Functional safety is not a ‘one and done’ exercise but an ongoing, iterative process. Given the potentially hazardous materials that are standard within the process industry, it is particularly important that industrial process safety be actively managed and funded throughout a facility’s lifecycle. But how do companies manage risks effectively to prevent or mitigate incidents that can harm workers, the environment, operability, or corporate reputation? It starts with a rigorous planning process to identify and address those risks. 

Process safety may be easily integrated in the core requirements of a new facility. However, in the case of older facilities, it is time to revisit functional safety plans when automating processes, upgrading control systems, or where equipment and instruments have simply aged. Modifications typically raise issues including whether processes meet current safety standards or fall within the company’s acceptable risk parameters. While on-site engineers and staff can oversee and maintain existing control and protection systems, functional safety specialists can guide companies through some of the key components in reviewing the process safety lifecycle. 

Functional safety assessments begin with a hazardous operability study, known as a HAZOP. This structured exercise takes an in-depth, systematic look at certain functions within the process or facility. It is designed to identify potential hazards and risks associated with the process that could harm personnel, operability of the facility, or the environment. Piping and instrumentation diagrams, 3D models, instrument datasheets, and other supplemental data are used to define scenarios of possible deviation from normal operating conditions in new, modified, or existing facility processes.  

The study is performed qualitatively by a group of trained professionals and key stakeholders. It may be facilitated by in-house experts but should include a certified HAZOP facilitator brought in from outside the company to ensure all risk scenarios are adequately developed and explored. When a potential hazard is identified, and where it is perceived that the design has inadequate protection, these hazards are now referred to as Safety Integrity Functions (SIF) and are recommended candidates for further analysis. 

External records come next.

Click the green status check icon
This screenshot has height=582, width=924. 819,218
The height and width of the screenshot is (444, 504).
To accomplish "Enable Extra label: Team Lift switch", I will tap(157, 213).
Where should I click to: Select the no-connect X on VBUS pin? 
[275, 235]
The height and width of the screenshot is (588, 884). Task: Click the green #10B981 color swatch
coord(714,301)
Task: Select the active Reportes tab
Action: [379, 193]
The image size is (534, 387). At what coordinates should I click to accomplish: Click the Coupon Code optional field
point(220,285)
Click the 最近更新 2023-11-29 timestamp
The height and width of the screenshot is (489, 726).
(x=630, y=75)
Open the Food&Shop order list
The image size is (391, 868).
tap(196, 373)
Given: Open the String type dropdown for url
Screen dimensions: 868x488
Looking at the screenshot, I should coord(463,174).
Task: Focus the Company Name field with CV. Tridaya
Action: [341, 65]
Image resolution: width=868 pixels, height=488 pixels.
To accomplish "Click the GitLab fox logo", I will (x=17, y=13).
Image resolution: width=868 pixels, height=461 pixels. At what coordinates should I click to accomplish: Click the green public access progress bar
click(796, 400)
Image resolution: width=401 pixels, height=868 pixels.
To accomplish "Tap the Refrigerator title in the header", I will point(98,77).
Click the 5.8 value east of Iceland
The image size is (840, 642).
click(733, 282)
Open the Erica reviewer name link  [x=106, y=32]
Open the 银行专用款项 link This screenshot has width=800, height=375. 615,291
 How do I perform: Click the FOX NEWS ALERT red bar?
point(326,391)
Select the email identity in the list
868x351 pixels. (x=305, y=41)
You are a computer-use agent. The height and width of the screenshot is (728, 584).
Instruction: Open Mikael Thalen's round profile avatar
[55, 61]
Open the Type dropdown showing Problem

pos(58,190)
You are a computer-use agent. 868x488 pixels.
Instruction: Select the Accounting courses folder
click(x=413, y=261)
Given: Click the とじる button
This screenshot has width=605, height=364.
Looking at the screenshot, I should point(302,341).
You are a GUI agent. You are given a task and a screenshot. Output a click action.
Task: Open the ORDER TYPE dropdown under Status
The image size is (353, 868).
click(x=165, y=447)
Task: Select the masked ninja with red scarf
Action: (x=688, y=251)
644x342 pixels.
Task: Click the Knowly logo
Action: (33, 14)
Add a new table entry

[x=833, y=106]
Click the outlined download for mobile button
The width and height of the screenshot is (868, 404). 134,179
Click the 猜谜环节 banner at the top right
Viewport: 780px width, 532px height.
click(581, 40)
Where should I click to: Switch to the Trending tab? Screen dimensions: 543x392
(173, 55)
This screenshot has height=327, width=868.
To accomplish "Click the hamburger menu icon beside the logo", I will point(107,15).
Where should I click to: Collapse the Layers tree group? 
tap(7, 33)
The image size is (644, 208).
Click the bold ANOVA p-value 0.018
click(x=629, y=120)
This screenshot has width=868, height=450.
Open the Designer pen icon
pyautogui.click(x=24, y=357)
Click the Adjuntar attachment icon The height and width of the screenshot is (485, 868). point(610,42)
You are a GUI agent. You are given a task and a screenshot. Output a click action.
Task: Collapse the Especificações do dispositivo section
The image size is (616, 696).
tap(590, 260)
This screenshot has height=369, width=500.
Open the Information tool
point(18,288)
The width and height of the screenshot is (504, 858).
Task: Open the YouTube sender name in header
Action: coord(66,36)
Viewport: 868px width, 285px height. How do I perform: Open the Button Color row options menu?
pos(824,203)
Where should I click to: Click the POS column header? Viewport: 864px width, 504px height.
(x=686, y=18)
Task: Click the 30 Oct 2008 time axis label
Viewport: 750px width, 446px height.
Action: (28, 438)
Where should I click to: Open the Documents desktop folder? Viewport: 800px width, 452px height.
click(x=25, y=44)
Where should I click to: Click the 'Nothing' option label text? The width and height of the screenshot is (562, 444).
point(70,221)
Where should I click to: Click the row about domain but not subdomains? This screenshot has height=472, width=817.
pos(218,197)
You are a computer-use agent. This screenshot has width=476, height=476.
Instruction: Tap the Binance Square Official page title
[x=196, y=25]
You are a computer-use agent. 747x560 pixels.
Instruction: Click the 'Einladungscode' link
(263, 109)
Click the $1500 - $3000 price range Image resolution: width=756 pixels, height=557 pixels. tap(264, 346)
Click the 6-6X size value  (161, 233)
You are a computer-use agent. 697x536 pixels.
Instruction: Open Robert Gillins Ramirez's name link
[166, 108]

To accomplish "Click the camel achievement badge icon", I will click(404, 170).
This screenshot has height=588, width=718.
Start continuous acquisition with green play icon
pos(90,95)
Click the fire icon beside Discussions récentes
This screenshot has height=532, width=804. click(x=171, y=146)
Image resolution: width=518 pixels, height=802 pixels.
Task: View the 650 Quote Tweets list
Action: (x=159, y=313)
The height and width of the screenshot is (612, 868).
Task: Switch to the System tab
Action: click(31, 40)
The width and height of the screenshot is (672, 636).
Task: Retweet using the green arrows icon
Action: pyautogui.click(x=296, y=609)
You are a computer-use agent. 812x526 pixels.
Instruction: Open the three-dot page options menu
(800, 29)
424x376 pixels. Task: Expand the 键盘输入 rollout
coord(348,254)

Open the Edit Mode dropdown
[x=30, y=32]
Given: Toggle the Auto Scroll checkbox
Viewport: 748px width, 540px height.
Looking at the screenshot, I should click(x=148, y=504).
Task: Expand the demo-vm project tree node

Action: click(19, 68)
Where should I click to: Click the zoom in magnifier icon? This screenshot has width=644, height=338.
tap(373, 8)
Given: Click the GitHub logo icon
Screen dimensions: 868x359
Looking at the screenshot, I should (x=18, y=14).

Building on the HAZOP study outcomes, the second stage is to quantify the risk tolerance for each SIF. Risk tolerance is most often quantified by companies either through adoption of an industry-accepted standard risk matrix, but some choose to generate their own. The risk matrix weighs the severity of an emergency event against its anticipated frequency and produces a required Safety Integrity Level (SIL). SIL ratings are between 1 and 4 — the higher the SIL rating the greater the criticality of the failure and the number of safety protection layers required.  

The Probability of Failure on Demand (PFD) is a key metric calculated for each SIF. It determines the risk gap remaining to be closed to reduce the likelihood of an emergency event to an acceptable level. The Risk Reduction Factor (RRF) is closely related to the PFD, one being the inverse value of the other. There are several different means to calculate the PFD and RRF, and two of the most common methods are Layers of Protection Analysis (LOPA) and Fault Tree Analysis. These processes identify the remaining risk gap of the SIF to meet its required SIL and sets the parameters for the Safety Instrumented System (SIS) that needs to be designed. 

The third stage involves engineering a SIS solution to manage the remaining SIF risk gap. This is often the point in the process where most companies do not have the required expertise and will rely on the expertise of outside functional safety specialists. To aid the design of the SIS, specialized software is often used in conjunction with the IEC 61508 and 61511 standards to engineer a process solution that ensures the PFD and RRF are mitigated, and a tolerable level of risk is achieved. 

In the engineering design of a SIS, the final step is the creation of a Safety Requirement Specifications (SRS) document. This core document contains the engineered solution for the SIFs and the mathematical modelling that proves the SIS solution resolves the PFD and RRF. It also provides all technical bases and assumptions that were used. It details the steps to implement the SIS solution, how to maintain and test all components of the safety system and includes information about how often to review the SIS and perform performance proof testing to re-evaluate the performance, as well as any working conditions that may impact the process or control system.  

Given the importance of functional safety, there is a clear role for technical experts, but all key stakeholders in the facility need to be involved in the process. These include on-site technical leads who understand the processes such as design engineers, operations and maintenance staff. The engagement and commitment of senior management to a safety culture built around the safety lifecycle is equally important. Their participation is a crucial a part of the overall process, because equipment degrades and the ongoing management of the system of safeguards (from scheduled reviews to proof testing certain safety functions or safety verification for newly identified gaps) requires an investment throughout the lifespan of the facility.